● **What needs to be done**
Please write out the lines again, starting with the line with "Screen dimensions: 676x1079" and going on through the line with "Action: click(x=302, y=514)", changing "heart" to "star" and keeping everything else the same. Omit the pictures from your answer.

● **Dataset entries**
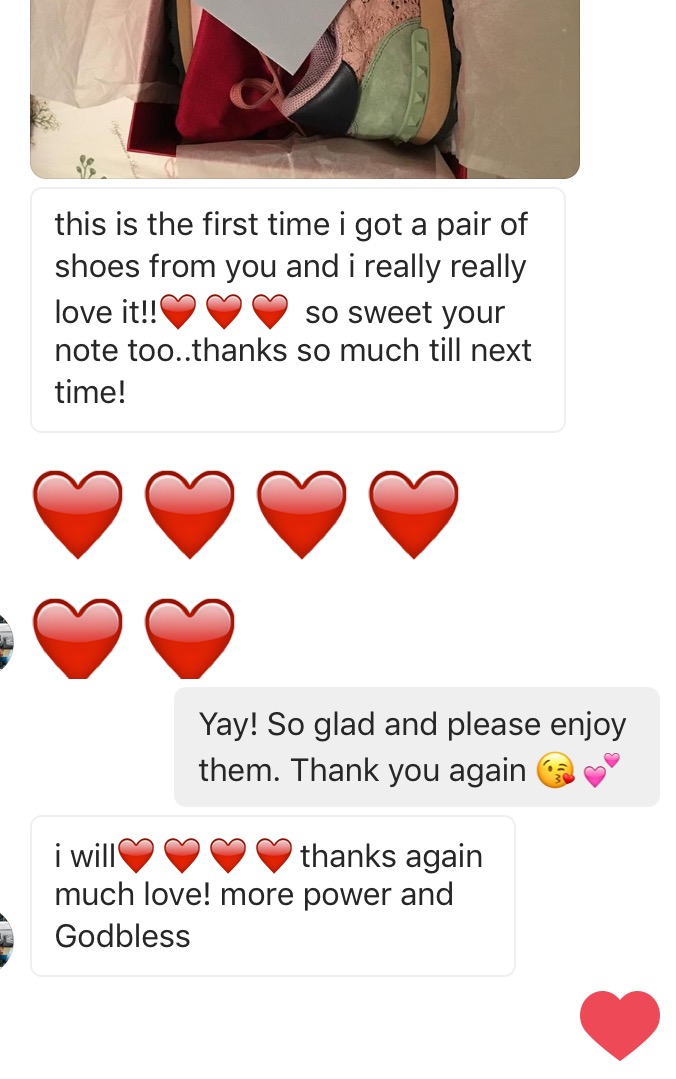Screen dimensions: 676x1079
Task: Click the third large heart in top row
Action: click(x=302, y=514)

* * *

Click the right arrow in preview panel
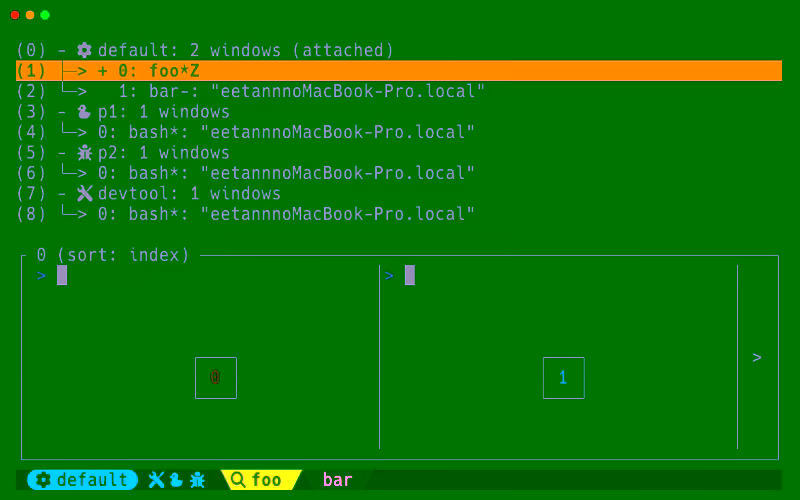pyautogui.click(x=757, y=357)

● **Response for this exercise**
Screen dimensions: 676x1079
Task: Click the third large star in top row
Action: click(x=302, y=514)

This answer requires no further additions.